How come std::initializer_list is allowed to not specify size AND be stack allocated at the same time?
Asked Answered
S

4

20

I understand from here that std::initializer_list doesn't need to allocate heap memory. Which is very strange to me since you can take in an std::initializer_list object without specifying the size whereas for arrays you always need to specify the size. This is although initializer lists internally almost the same as arrays (as the post suggests).

What I have a hard time wrapping my head around is that with C++ as a statically typed language, the memory layout (and size) of every object must be fixed at compile time. Thus, every std::array is another type and we just spawn those types from a common template. But for std::initializer_list, this rule apparently doesn't apply, as the memory layout (while it can be derived from the arguments passed to its constructor) doesn't need to be considered for a receiving function or constructor. This makes sense to me only if the type heap allocates memory and only reserves storage to manage that memory. Then the difference would be much like std::array and std::vector, where for the later you also don't need to specify size.

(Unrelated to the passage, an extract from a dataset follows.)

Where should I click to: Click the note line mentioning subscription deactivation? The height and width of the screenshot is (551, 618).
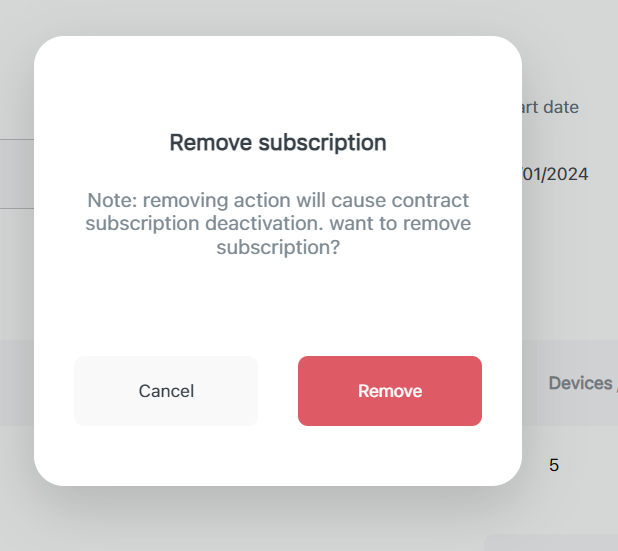click(278, 223)
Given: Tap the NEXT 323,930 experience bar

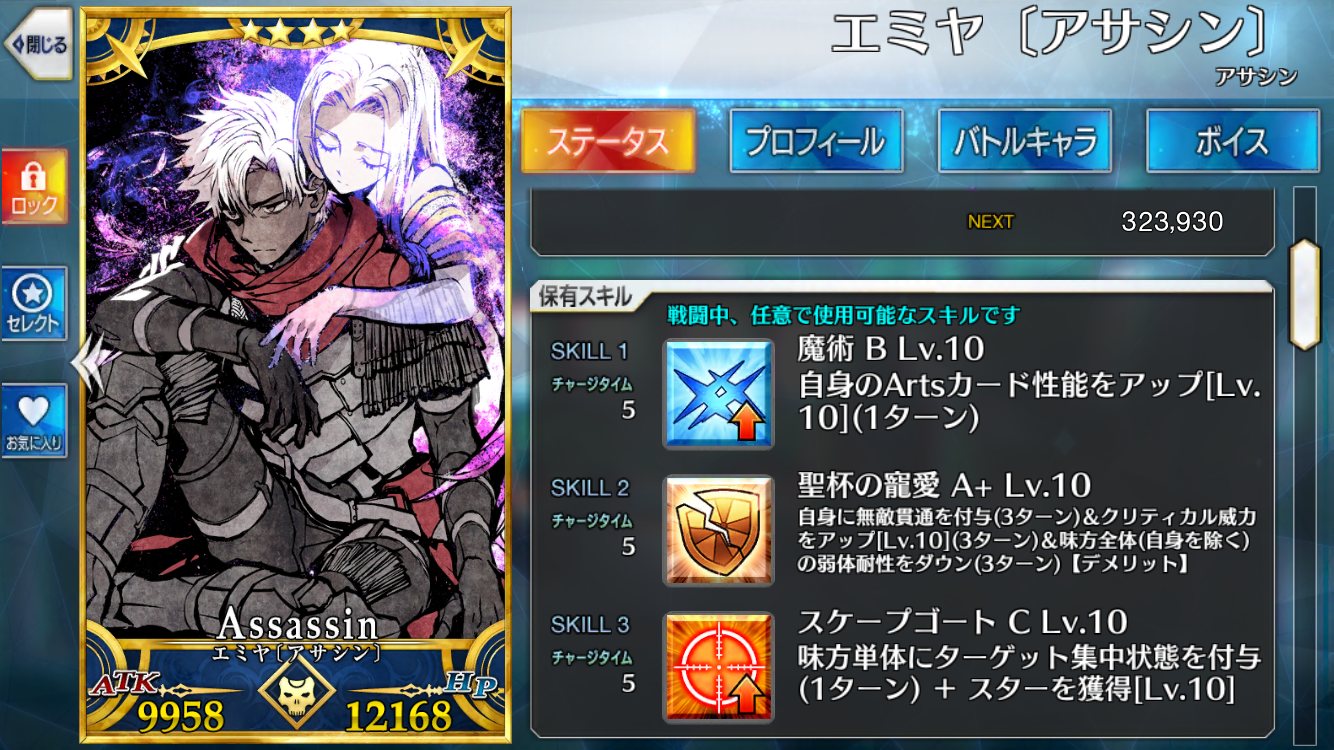Looking at the screenshot, I should tap(902, 221).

Yet std::initializer_list doesn't use heap allocations, as my tests show:

#include <string>
#include <iostream>

void* operator new(size_t size)
{
    std::cout << "new overload called" << std::endl;    
    return malloc(size);
}


template <typename T>
void foo(std::initializer_list<T> args)
{
    for (auto&& a : args)
    std::cout << a << std::endl;
}

int main()
{
    foo({2, 3, 2, 6, 7});

    // std::string test_alloc = "some string longer than std::string SSO";
}

How is this possible? Can I write a similar implementation for my own type? That would really save me from blowing my binary whenever I play the compile time orchestra.

EDIT: I should note that the question I wanted to ask is not how the compiler knows what size it should instantiate the initializer list with (as can be achieved via template argument deduction) but how it is then not a different type from all the other instantiations of an initializer list (hence why you can pass initializer lists of different sizes to the same function).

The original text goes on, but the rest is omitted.